## THE TASK
Each line below that contains "target" should be counted; give the total alone.

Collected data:
#####
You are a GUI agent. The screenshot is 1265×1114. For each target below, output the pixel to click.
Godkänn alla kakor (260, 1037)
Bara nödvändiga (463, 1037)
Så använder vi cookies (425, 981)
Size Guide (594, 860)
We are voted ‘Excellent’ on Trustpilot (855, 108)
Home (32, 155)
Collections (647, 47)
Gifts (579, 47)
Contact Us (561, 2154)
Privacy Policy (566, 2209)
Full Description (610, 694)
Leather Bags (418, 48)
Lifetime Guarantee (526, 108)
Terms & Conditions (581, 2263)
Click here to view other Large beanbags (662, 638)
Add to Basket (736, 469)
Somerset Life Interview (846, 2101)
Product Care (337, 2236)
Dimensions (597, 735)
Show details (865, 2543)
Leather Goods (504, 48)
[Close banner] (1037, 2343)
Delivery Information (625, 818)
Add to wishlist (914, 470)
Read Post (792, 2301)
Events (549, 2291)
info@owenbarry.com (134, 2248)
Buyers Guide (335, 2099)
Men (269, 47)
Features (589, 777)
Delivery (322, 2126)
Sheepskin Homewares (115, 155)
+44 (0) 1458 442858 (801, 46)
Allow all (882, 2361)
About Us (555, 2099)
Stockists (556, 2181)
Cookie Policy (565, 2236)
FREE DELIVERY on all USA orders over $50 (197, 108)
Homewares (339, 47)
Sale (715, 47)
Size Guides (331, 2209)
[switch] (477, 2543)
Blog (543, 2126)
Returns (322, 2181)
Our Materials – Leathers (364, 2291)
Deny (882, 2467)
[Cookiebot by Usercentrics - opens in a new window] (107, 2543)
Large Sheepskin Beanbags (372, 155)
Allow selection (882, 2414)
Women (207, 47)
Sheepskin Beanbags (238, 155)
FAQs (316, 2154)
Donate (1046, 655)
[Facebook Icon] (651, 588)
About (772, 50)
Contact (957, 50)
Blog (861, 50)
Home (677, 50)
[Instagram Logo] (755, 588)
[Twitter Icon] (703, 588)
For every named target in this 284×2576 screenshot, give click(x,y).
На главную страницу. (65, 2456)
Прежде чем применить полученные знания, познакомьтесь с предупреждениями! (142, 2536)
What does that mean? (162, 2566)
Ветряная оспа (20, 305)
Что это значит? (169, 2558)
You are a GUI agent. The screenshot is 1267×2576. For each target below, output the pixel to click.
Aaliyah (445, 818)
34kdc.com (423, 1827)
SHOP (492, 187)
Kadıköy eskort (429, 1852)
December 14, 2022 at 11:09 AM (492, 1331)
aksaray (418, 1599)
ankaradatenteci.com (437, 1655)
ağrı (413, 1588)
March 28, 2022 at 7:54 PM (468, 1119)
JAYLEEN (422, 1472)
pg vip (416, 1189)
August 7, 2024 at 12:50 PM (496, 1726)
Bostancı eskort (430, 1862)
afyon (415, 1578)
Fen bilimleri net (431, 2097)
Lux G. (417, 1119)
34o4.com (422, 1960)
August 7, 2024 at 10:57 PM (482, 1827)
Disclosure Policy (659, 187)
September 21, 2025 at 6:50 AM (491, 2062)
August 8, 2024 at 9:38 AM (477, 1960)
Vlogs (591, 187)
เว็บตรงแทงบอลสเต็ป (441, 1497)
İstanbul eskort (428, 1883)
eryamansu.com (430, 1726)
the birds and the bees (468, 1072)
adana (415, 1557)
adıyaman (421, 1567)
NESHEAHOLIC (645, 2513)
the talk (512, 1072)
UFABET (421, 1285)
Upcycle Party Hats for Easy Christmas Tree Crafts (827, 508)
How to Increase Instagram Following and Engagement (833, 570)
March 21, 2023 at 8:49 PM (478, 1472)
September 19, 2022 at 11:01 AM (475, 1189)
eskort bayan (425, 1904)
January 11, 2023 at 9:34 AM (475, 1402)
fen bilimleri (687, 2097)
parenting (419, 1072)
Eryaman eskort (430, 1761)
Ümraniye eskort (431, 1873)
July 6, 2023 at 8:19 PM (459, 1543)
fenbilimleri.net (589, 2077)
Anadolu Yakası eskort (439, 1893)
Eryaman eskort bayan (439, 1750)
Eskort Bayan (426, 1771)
#####
## YOUR RESPONSE
3